Word and element locating data:
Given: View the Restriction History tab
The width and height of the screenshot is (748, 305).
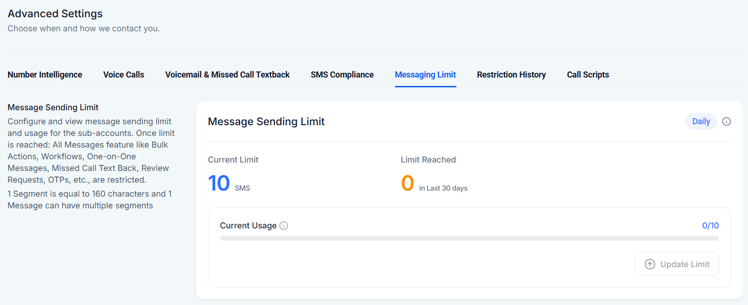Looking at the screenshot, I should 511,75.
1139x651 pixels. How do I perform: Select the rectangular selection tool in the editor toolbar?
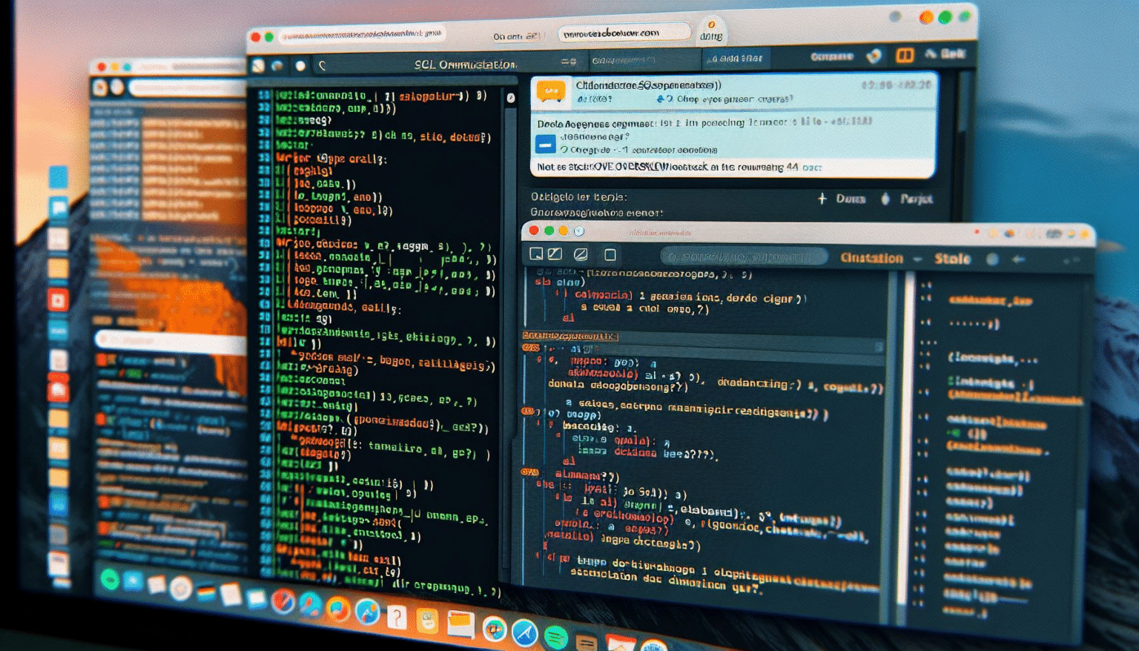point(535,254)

DIRECTION
Reproduce each line of the data above verbatim, omitting the pictures.

COMPLETE ANSWER
Given: View the Restriction History tab
The width and height of the screenshot is (748, 305).
Looking at the screenshot, I should 511,75.
1139x651 pixels. How do I perform: Select the rectangular selection tool in the editor toolbar?
point(535,254)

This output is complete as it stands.